Consequences of the Catholic Church’s claim of statehood
Giuseppe dalla Torre, a top Vatican legal advisor, declared in a preemptive strike last week that Pope Benedict XVI could not be sued in an American court. His statement -- in response to allegations that the pope played a role in covering up, among other scandals, the sexual abuse of children at a Wisconsin school for the deaf -- was unequivocal. “The pope is certainly a head of state, who has the same juridical status as all heads of state,” Dalla Torre said, which grants him immunity from foreign courts.
But is the spiritual leader of the world’s Roman Catholics really a “head of state” as well?
Benedict XVI is the head the church’s governing body -- known as the Holy See -- which claims many of the privileges of a sovereign country. In recent decades the Holy See has welcomed ambassadors, signed international treaties and used its status to influence developments at the United Nations.
That the Holy See is often treated as a state is deeply troubling, for several reasons. For one thing, the Catholic Church isn’t truly a sovereign nation; to allow it to play one on the international stage perverts the meaning of statehood.
Moreover, the church’s claim to statehood gives it even more political influence than it would otherwise wield and grants outsized power to only one of the world’s many religions. And its claim is particularly worrisome now that the church -- embroiled in a disturbing scandal that has reached from Boston to Berlin -- is claiming the sort of immunity enjoyed by prime ministers and presidents.
How did this situation come about? The concept of sovereign statehood first developed in 17th century Europe, where the church was long treated as a quasi-state by Western powers. The Papal States existed within Italy for centuries. At their height, the Papal States comprised most of central Italy and parts of what is now southern France.
But the church’s territorial holdings were lost in battles over time, and by the end of the 19th century the church was essentially landless. Then, in the late 1920s, Vatican City was carved out of Rome via a treaty with Italy. The Holy See and Vatican City are legally distinct, but Vatican City was created to give the Holy See a territorial home and thereby safeguard its independence.
Despite opposition from many quarters, the Reagan administration initiated formal diplomatic relations with the Holy See in the 1980s. Today, nearly every country maintains diplomatic ties, and the Holy See is a “permanent observer state” at the U.N. This persists despite its lack of most of the key legal characteristics of statehood.
It’s true that Vatican City runs a popular post office and mints its own currency. But international law requires that a “state” have four attributes: territory, a permanent population, a functioning government and the ability to engage in international relations. The last requirement largely builds on the others: Whether a state can engage in international relations is decided by whether other states treat it like one.
As to the question of territory, there exists only the small parcel of land known as Vatican City. But as any visitor knows, Vatican City is in the middle of Rome and is little more than half the size of the Mall in Washington, D.C. In any event, the Holy See continues to claim that its international status is based on its religious authority, not its territorial enclave.

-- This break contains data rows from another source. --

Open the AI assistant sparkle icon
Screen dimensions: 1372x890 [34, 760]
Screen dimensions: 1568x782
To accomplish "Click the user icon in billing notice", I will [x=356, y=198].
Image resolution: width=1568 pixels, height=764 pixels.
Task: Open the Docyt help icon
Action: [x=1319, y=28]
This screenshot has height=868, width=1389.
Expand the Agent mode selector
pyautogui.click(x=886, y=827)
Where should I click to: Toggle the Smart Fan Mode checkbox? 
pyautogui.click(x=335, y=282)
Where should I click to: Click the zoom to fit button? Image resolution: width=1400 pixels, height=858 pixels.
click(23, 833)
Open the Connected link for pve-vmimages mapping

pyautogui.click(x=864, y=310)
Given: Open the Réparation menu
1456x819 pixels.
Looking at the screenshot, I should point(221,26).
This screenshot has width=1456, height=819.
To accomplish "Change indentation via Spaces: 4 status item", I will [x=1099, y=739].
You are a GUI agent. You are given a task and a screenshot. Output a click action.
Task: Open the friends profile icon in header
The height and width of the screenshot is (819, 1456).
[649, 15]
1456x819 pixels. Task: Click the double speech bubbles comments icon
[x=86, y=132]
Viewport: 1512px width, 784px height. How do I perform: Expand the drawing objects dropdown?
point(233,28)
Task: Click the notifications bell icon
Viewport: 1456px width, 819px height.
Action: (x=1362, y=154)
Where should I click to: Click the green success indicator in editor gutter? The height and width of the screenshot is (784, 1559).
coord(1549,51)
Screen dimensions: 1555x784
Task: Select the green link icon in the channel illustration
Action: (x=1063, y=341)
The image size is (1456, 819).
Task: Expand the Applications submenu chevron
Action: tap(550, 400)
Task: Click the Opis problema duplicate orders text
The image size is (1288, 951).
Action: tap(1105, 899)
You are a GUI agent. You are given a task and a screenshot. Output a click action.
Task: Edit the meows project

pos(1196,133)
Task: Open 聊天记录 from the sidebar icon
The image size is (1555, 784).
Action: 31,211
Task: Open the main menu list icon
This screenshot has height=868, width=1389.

To say that Vatican City possesses a permanent population of the sort envisioned by international law is even more of a stretch. Most residents are simply members of the church hierarchy, a body composed solely of men. They number less than the student bodies of many high schools -- about 800. As to the Catholics of the world, they are already represented by the governments of other nations.
Vatican City does have a functioning bureaucracy, and so has a government of sorts. Yet it is surely the most unusual government of the world, given its minute size and lack of any standard government functions, such as the administration of justice, education of the young or provision of defense. It even relies on Italy for its water, police and firefighting services.
For decades the strange practice of treating the Catholic Church as a state has been bad for women’s equality, gay rights and reproductive freedom. The Holy See’s fictive statehood allows it to promote its retrograde views on gender and sex in diplomatic settings and during treaty negotiations.
Now, the unfolding sexual abuse scandal reveals another dark side of the Holy See’s claim to statehood: the extraordinary immunities claimed by the pope in the face of conspiracy accusations that span the globe.
Pope Benedict XVI’s predecessor, John Paul II, recognized the tenuous claim to statehood. When Vladimir Putin visited Vatican City some years ago, he offered to invite the pope to Russia. Russian Orthodox leaders opposed the pontiff’s visit, seeing it as an encroachment by Rome on their turf. Putin proposed a solution. As Putin later recalled, he told the pope: “I am ready to invite you as the head of state. I, as the head of state, invite you as the head of state.” The pope replied, “Look out the window. What kind of state do I have here? You can see my whole state right from this window.”
Kal Raustiala is professor of law and director of the Burkle Center for International Relations at UCLA. Lara Stemple is director of graduate studies at UCLA Law School.